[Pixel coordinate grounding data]
▼▼▼

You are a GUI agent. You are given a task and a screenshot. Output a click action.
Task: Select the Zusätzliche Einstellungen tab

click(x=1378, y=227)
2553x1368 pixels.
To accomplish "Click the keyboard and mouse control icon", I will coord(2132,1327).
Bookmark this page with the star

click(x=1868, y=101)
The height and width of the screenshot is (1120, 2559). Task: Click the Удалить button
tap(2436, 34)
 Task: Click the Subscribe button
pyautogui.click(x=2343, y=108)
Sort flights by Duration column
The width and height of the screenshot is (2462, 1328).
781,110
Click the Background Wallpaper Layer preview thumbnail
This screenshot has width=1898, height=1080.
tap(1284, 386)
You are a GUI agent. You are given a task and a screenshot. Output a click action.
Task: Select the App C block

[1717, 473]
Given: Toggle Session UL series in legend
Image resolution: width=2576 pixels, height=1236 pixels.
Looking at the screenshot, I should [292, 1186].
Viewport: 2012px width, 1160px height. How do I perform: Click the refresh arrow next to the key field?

▲▲▲

» **YOUR GOAL**:
Could you write out, unchanged, the line with "Image resolution: width=2576" and every line after it in the data above?

» **WRITTEN ANSWER**:
Image resolution: width=2576 pixels, height=1236 pixels.
Looking at the screenshot, I should [292, 1186].
Viewport: 2012px width, 1160px height. How do I perform: Click the refresh arrow next to the key field?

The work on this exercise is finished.